August 23, 2007

Attack of the Perv Trackers

11-9-2006

If the creepy guy next door suddenly stops wearing shorts, he may have an eye in the sky to blame.

Just a few years ago, satellite tracking of convicts was a newfangled alternative to house arrest. Now, the number of American ex-offenders tracked through GPS-equipped ankle bracelets will likely triple to more than 30,000, thanks to the passage of a California ballot measure.

California's Proposition 83, which easily passed Tuesday by a margin of 70 percent to 30 percent, requires many convicted sex offenders to be monitored by GPS for life. Only those who committed felonies and served time in prison will be affected.

(On Wednesday, a judge ruled (.pdf) that portions of the ballot measure are probably unconstitutional. The objections revolve around provisions that retroactively set new rules about where prior offenders may live. The electronic monitoring requirements were not immediately challenged, and remain untouched by the court's decision.)

At least 11 other states have recently considered GPS tracking legislation, with some inspired by the 2005 murder of a Florida girl, allegedly by a registered sex offender. Florida's high-profile legislation was named "Jessica's Law" in her honor, and talk-show host Bill O'Reilly has been pushing for passage of similar laws elsewhere.
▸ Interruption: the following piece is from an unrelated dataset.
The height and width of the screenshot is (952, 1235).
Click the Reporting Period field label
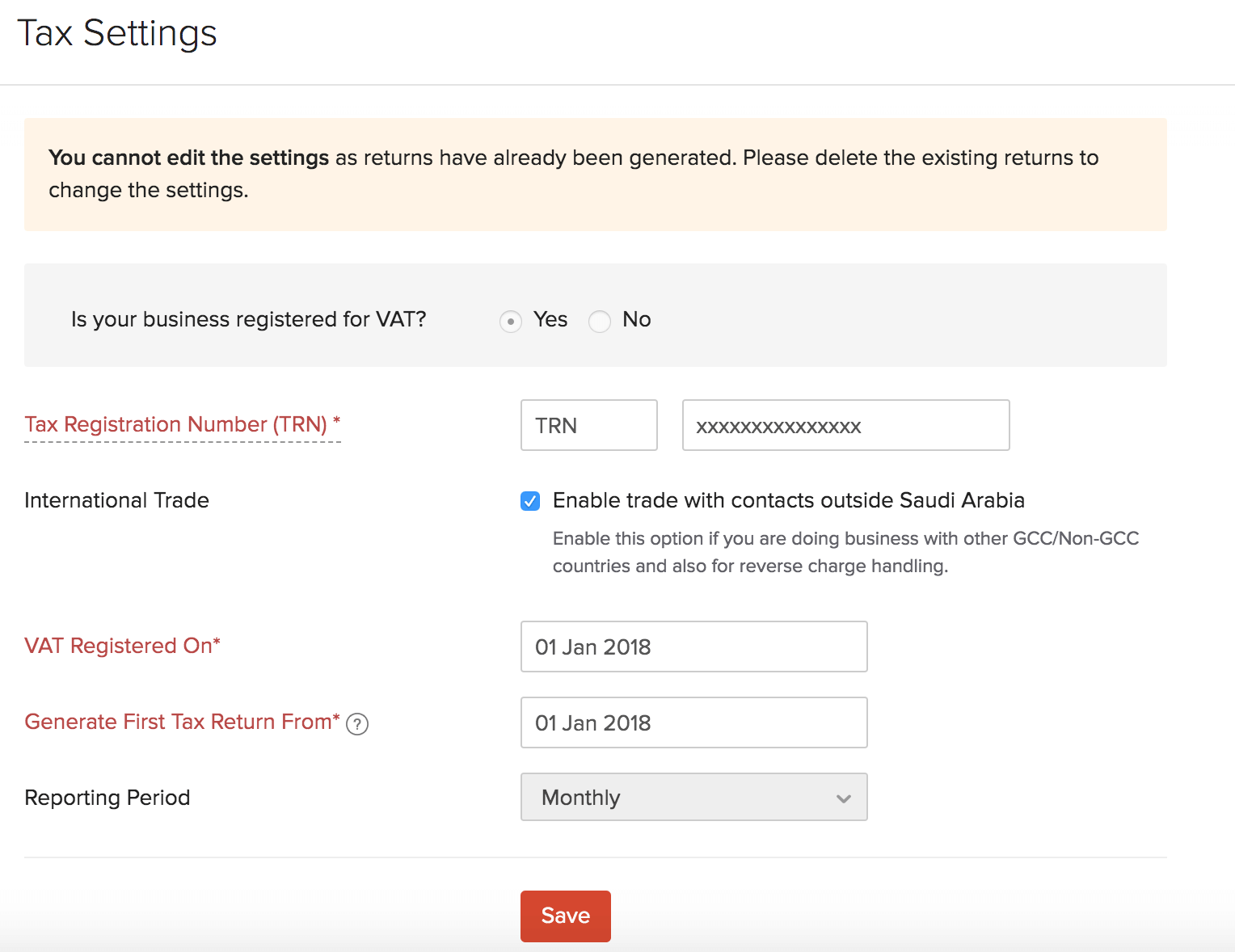(107, 798)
But there's a hitch: The ankle bracelets -- usually accompanied by digital-pager-size transmitters -- are hardly criminal-proof. Convicts can easily cut the bracelets off and run away as their probation officer gets an alarm and tries to contact the local police. For health reasons, the bracelets aren't designed to be permanent.

"GPS will not prevent a crime," said Steve Chapin, CEO of Pro Tech Monitoring, a manufacturer of GPS tracking devices. "It's a crime deterrent. It has proven to be a good tool, but you can't oversell it -- there's no physical barrier that it creates that can prevent a crime."


Chapin said his Florida-based company tracks about 10,000 people, and he thinks other companies track a few thousand more. Offenders wear an ankle bracelet -- Chapin said it can be hidden under a sock -- and keep the transmitter nearby.

There are an estimated 63,000 to 90,000 sex offenders convicted of felonies and misdemeanors in California. According to Chapin, it's possible that about 20,000 of them will need GPS monitoring under the new law.

Chapin expects the state to adopt "active" monitoring, which tracks offenders in real time and sends out alerts if they go somewhere they're not supposed to, such as a school. The alternative is "passive" tracking, which produces reports about where offenders have been, not where they are right now.

Currently, Pro Tech charges $6 to $8 a day for active monitoring, and $4 to $5 a day for passive monitoring, equipment included. At that rate, California can expect to fork out between $80,000 and $160,000 per day to watch its sex offenders, although the ballot measure allows increases in court fees and other costs that offenders are billed.

GPS tracking technology allows users to create "geofences" to mark forbidden "hot zones." The monitoring systems can even be programmed so that alarms only go off if an offender spends a certain amount of time in an outlawed area instead of, say, simply driving through it at high speed on the way to somewhere else.


GPS tracking has its critics. The American Civil Liberties Union has been skeptical, although at times intrigued by an alternative to incarceration.

Donald Smith, an associate professor of criminology and criminal justice at Old Dominion University in Virginia, said it's wrong to rely on technology instead of teaching children to be cautious. "People would like alarms to go off when pedophiles go near their children," he said. "The real problem is that the pedophile is likely to be their brother, their uncle, their cousin."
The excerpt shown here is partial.